Le 18 février marque l’ouverture de la 4e conférence ministérielle sur la sécurité routière à Marrakech, un événement majeur organisé par l’Organisation mondiale de la Santé (OMS) en collaboration avec le Maroc. Pour la première fois, cette rencontre se déroule en Afrique, un continent particulièrement affecté par les accidents de la route.
Selon les derniers rapports de l’OMS, publiés le 16 février, les accidents de la route ont causé la mort de 1,19 million de personnes dans le monde en 2021, soit plus de deux décès par minute. Bien que ce chiffre représente une légère diminution de 5 % par rapport à 2010, l’objectif du plan Vision Zéro 2011-2030, visant à réduire de moitié le nombre d’accidents en dix ans, reste un défi majeur.
Les données officielles sont souvent sous-estimées, en particulier en Afrique, où les taux de mortalité liés aux accidents de la route figurent parmi les plus élevés. Étienne Krug, directeur du Département des déterminants sociaux de la santé à l’OMS, rappelle que “la sécurité routière est la première cause de mortalité chez les jeunes et la 12e cause de mortalité globale. Chaque année, 1,2 million de personnes perdent la vie à cause de ces accidents.” Il souligne que la conférence a pour objectif d’accélérer les progrès dans la lutte contre ce fléau.
Malgré les nombreuses crises mondiales actuelles, notamment liées au changement climatique et aux conflits, l’insécurité routière demeure un problème que l’on peut résoudre avec des solutions concrètes. “Nous avons les moyens de réduire drastiquement ces décès, il suffit d’une volonté politique forte dans chaque pays”, affirme Krug, ajoutant que les investissements nécessaires pour améliorer la sécurité routière rapportent largement en vies sauvées.
Les experts de la conférence recommandent plusieurs solutions, notamment l’intégration de la sécurité routière dans les programmes scolaires dès le primaire. L’ONG Amend, active à Bouaké, en Côte d’Ivoire, œuvre pour réaménager les zones proches des écoles, très accidentogènes, grâce à l’analyse du trafic à l’aide de drones et d’intelligence artificielle.

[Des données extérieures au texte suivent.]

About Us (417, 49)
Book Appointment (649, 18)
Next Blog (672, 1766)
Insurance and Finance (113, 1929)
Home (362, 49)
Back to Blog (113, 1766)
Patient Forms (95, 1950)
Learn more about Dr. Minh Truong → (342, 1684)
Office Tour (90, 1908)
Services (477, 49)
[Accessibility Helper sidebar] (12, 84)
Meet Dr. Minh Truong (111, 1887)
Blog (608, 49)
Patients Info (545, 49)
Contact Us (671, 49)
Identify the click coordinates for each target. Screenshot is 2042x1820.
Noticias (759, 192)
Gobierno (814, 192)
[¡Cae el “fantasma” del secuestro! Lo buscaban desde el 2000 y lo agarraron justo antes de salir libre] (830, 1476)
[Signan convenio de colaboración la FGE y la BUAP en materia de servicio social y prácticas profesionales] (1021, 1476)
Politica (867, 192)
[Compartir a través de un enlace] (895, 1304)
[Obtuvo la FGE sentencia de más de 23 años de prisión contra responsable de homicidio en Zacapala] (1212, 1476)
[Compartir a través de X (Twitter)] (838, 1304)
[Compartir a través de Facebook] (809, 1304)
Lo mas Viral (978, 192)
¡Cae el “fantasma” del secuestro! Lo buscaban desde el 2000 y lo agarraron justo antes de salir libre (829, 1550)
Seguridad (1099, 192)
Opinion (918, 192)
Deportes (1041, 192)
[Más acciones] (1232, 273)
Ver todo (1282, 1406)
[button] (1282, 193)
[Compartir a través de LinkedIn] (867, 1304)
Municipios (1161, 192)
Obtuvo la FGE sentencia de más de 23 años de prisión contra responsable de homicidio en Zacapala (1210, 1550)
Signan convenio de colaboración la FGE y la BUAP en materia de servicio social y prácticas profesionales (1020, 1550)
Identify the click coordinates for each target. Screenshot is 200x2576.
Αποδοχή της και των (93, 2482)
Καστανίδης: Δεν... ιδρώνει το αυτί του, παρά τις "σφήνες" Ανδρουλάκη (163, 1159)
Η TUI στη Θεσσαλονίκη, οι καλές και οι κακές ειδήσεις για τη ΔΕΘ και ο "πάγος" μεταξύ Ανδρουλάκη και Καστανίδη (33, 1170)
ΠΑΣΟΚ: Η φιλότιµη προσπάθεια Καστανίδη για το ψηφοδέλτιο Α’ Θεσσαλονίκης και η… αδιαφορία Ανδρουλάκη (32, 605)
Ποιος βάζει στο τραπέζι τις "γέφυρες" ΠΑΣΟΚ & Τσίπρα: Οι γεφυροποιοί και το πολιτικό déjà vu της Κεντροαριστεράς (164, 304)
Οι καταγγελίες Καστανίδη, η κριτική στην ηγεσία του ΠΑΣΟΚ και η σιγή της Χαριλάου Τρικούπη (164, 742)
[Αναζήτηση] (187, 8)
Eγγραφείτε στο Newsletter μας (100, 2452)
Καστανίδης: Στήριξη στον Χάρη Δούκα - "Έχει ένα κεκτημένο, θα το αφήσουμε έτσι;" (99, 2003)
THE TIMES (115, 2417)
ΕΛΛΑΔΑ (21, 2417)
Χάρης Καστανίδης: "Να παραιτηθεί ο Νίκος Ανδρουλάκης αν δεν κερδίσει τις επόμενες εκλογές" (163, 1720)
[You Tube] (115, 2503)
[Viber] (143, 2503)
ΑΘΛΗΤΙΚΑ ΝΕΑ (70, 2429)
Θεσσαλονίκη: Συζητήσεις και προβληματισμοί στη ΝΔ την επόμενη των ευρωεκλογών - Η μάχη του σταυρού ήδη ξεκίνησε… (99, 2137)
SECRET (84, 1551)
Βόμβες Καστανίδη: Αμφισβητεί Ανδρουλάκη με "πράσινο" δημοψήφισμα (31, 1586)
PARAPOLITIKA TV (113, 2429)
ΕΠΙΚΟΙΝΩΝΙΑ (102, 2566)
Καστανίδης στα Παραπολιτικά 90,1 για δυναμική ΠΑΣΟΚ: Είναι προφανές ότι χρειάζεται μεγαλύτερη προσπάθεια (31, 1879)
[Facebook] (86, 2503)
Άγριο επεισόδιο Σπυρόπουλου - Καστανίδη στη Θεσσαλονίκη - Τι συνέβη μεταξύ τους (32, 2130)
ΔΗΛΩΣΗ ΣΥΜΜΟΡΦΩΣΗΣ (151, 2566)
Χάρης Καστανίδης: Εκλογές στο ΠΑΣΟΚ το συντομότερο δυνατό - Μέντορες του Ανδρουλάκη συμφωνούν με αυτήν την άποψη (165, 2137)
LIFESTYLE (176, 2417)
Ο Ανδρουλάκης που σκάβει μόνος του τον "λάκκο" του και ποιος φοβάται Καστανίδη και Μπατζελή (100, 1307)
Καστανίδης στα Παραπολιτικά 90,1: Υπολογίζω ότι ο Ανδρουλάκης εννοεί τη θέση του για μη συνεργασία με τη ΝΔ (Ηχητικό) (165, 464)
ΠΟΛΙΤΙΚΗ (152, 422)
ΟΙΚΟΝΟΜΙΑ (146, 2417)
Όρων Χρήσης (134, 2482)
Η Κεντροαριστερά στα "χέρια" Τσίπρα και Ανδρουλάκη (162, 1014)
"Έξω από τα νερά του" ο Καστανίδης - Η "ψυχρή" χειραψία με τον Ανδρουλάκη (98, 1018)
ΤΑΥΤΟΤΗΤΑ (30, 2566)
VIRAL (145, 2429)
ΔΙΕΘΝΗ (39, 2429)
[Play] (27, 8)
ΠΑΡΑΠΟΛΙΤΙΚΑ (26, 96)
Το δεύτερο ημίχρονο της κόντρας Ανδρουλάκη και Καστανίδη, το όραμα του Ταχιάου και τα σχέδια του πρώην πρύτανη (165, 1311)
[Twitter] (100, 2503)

Ces technologies permettent une collecte de données plus rapide et plus précise, facilitant la mise en place de barrières de sécurité, de ralentisseurs et d’autres aménagements visant à réduire les risques. “Nous pouvons ainsi proposer des améliorations d’infrastructure qui protègent les enfants et diminuent la vitesse des véhicules”, explique Mélissande Boyer, responsable des programmes en Côte d’Ivoire et au Sénégal.
Dans des villes comme Bouaké, où les motos sont nombreuses, les résultats de ces initiatives sont significatifs. Toutefois, des comportements à risque persistent. Le géographe Emmanuel Bonnet souligne que malgré les efforts de sensibilisation, près de 39 % des motards ne portent pas correctement leur casque, et 100 % des passagers restent sans protection. Ces négligences expliquent en partie les 120 décès et les milliers de blessés recensés dans la ville ces dernières années.